Przypomniała też, że mężczyzna usłyszał zarzuty znęcania się nad osobami najbliższymi.
Polecany artykuł:
Policja apeluje o nieutrudnianie działań
"Zaobserwowaliśmy grupy, głównie młodych osób, które próbują wejść na teren działań policjantów. Takie zachowanie jest niebezpieczne oraz utrudnia pracę funkcjonariuszy"
- powiedziała rzeczniczka prasowa małopolskiej policji Katarzyna Cisło. Podinspektor zwróciła uwagę, że należy stosować się do poleceń służb.
Policja zdementowała podaną wcześniej informację, że 57-latek poszukiwany za zabójstwo w Starej Wsi na Limanowszczyźnie był tam w niedzielę rano widziany po raz drugi. To nie był ten człowiek - powiedziała mediom Cisło.
Dodała, że odgłosy podobne do wystrzałów, które słyszeli okoliczni mieszkańcy, nie były efektem użycia broni palnej. Okazało się, że to nie była broń ostra, to były odgłosy wybuchu petard - powiedziała rzeczniczka.

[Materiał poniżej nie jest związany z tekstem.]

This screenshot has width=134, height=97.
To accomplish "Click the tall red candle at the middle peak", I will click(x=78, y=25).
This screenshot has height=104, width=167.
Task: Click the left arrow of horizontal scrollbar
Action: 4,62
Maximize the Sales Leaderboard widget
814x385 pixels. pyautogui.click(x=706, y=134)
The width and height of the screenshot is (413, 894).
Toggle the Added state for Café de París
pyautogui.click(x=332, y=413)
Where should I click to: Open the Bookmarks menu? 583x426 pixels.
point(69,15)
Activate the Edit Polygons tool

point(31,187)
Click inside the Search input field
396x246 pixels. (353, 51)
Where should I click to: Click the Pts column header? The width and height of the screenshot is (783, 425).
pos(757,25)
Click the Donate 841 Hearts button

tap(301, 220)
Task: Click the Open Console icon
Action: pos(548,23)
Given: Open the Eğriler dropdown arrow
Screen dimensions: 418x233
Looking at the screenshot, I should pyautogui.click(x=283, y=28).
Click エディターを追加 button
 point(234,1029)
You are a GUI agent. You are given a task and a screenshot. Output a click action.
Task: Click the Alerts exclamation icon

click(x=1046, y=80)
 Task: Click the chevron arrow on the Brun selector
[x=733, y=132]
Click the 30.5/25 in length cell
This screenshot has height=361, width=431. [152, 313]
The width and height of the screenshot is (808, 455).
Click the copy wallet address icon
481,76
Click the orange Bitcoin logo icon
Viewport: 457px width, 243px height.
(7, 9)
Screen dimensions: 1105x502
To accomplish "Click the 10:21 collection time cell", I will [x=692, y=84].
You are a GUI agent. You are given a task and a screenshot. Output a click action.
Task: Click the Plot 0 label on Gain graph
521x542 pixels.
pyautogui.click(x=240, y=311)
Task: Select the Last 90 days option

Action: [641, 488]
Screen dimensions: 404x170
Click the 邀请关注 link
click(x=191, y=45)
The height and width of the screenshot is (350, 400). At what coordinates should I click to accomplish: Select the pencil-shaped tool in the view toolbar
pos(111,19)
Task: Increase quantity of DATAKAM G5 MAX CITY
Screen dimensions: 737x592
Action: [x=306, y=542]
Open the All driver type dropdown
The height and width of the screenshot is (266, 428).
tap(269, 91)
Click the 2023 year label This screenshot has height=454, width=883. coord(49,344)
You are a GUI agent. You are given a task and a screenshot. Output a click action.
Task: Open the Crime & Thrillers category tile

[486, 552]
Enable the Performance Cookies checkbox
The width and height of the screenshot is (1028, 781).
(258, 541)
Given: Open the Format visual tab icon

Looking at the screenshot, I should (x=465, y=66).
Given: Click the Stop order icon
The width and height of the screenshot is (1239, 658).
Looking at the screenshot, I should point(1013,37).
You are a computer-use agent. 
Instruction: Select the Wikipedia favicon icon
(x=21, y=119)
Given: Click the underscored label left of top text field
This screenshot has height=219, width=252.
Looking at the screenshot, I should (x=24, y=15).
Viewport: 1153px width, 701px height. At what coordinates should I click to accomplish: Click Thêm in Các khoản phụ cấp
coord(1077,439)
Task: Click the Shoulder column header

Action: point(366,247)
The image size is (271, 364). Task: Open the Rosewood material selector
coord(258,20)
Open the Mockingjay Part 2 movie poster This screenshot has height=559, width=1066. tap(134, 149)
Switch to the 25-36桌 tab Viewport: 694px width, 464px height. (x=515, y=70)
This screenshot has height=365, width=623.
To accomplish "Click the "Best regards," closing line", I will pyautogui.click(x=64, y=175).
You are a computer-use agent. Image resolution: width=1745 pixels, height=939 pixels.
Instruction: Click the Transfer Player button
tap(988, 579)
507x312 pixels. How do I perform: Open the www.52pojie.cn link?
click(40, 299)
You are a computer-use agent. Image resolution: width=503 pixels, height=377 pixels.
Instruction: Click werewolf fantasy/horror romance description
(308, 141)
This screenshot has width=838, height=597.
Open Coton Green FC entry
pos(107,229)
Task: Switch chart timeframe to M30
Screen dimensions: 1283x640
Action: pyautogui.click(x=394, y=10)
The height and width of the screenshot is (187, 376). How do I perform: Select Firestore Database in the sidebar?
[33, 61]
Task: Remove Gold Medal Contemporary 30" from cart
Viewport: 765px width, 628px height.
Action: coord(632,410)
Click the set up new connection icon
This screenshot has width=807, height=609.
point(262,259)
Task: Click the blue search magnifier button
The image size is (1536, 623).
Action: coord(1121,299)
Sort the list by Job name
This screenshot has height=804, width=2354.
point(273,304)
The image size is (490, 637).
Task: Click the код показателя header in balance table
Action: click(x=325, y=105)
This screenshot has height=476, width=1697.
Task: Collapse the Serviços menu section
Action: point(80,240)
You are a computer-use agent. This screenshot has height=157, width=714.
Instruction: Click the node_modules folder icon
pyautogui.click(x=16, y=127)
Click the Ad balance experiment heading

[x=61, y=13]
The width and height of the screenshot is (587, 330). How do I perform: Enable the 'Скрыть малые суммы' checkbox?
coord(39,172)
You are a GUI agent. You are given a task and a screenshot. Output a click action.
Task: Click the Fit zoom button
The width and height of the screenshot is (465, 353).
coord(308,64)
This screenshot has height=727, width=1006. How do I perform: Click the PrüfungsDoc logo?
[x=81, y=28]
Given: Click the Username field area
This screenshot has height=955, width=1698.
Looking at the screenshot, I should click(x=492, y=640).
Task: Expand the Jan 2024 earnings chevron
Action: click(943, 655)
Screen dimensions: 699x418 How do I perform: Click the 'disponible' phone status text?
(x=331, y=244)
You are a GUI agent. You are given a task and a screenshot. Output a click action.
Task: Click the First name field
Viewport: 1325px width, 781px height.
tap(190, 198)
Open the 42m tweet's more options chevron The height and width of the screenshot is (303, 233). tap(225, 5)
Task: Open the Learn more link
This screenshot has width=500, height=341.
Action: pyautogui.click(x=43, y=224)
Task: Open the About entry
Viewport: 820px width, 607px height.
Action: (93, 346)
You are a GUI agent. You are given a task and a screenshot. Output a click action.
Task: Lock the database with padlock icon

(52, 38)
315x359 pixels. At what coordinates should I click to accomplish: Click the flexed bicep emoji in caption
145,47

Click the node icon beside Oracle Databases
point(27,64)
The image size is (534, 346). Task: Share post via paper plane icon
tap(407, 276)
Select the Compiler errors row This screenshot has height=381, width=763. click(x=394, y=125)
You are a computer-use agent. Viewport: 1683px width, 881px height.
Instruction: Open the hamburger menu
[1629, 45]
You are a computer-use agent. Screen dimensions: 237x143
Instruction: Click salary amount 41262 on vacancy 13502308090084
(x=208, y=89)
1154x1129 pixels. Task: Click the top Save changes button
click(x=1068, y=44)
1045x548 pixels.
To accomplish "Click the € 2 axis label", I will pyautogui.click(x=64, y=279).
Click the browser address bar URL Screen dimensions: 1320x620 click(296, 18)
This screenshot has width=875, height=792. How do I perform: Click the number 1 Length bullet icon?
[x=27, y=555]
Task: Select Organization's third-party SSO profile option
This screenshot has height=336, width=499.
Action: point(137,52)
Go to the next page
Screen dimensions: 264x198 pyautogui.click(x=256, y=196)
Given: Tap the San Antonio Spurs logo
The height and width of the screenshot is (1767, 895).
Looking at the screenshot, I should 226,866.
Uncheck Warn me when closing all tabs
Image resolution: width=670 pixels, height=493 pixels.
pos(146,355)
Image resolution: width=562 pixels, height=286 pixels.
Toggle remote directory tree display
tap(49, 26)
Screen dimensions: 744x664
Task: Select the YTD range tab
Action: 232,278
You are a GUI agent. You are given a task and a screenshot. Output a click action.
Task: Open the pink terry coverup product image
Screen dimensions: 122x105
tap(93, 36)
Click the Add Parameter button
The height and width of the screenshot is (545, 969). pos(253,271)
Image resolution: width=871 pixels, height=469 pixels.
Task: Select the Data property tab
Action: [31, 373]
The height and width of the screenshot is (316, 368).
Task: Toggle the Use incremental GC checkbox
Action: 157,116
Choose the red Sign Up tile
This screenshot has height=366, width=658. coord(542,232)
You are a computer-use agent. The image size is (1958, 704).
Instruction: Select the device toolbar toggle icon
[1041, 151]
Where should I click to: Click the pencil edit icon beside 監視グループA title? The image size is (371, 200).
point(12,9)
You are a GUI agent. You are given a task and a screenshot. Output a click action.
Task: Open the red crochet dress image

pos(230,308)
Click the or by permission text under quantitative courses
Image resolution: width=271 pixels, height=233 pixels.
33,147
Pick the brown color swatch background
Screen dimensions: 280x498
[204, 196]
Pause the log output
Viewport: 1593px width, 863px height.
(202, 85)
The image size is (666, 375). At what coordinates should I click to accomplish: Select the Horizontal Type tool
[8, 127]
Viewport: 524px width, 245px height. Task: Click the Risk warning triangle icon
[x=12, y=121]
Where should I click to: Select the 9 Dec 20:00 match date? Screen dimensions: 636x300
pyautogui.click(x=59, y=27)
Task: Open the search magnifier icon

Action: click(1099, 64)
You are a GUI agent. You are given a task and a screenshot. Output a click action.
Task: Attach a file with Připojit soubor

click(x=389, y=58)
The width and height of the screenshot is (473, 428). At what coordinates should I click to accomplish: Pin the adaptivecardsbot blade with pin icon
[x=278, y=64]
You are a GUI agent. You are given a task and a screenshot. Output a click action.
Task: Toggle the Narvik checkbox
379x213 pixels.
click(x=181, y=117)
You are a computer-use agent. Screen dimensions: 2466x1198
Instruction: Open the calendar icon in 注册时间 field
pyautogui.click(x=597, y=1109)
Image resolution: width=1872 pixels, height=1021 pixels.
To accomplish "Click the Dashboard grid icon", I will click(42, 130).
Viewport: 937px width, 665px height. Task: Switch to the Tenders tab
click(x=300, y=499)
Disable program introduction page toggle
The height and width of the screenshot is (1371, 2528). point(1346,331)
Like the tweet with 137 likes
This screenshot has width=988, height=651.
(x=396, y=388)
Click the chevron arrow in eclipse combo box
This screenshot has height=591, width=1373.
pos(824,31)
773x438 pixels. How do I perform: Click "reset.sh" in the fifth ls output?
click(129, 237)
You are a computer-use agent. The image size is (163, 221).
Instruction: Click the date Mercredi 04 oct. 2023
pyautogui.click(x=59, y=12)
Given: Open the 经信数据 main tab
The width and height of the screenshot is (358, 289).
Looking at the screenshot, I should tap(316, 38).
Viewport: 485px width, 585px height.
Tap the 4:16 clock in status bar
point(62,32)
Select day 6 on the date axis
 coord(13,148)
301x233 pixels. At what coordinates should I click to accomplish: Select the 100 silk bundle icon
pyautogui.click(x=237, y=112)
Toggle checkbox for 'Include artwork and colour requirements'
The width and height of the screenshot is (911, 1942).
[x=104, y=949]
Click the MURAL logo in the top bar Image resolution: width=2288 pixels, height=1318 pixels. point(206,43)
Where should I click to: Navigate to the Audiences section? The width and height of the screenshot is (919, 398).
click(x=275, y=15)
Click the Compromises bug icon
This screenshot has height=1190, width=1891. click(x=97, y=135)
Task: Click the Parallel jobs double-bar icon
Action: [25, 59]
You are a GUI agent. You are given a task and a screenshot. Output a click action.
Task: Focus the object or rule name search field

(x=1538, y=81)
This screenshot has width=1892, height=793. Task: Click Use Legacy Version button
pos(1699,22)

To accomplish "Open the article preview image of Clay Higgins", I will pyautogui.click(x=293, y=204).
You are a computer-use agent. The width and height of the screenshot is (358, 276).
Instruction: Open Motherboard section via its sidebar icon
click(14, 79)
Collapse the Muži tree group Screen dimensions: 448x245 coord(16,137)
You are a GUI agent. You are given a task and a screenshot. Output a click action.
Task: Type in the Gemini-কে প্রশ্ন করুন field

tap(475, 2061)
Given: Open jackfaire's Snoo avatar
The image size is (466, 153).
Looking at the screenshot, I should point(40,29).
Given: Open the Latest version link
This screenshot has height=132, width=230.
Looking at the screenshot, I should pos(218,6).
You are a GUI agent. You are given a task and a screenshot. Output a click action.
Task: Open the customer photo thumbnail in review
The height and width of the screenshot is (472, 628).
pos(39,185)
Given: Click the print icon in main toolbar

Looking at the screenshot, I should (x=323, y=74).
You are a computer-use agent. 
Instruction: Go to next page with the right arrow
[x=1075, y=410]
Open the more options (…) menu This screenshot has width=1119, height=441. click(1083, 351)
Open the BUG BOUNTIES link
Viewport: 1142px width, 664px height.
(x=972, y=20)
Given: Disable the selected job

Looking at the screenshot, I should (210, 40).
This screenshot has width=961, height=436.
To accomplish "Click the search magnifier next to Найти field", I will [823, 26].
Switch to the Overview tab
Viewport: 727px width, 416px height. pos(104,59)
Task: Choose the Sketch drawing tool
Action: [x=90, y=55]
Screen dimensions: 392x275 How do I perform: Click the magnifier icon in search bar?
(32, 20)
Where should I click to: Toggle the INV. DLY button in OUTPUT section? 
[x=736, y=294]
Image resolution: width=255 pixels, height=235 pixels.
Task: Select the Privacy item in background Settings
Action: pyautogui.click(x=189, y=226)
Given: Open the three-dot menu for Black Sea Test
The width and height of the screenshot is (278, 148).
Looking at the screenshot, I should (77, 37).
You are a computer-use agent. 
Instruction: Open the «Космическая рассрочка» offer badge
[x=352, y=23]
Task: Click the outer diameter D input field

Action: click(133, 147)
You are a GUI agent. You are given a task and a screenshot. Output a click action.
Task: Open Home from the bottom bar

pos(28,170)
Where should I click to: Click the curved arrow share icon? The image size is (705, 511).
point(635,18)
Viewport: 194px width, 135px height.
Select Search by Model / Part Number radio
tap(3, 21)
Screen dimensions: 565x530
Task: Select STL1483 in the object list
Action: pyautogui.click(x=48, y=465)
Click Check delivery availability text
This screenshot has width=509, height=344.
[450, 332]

Przebieg tragedii w Starej Wsi
Trzecią dobę trwa szeroko zakrojona akcja poszukiwawcza z udziałem co najmniej kilkuset policjantów. Biorą w niej udział dodatkowe siły policyjne z oddziałów prewencji i kontrterroryści z innych województw. Do pomocy zaangażowany został również specjalny zespół z Wydziału Poszukiwań i Identyfikacji Osób Biura Kryminalnego Komendy Głównej Policji, który przywiózł psy tropiące. Utrzymane są punkty blokadowe na Limanowszczyźnie; do poszukiwania mężczyzny wykorzystywany jest także śmigłowiec Black Hawk oraz drony termowizyjne.
57-latek miał dozór policyjny i zakaz kontaktowania się z rodziną. W 2022 r. usłyszał zarzuty znęcania się nad rodziną i kierowania gróźb karalnych, w tym roku postawiono mu je ponownie.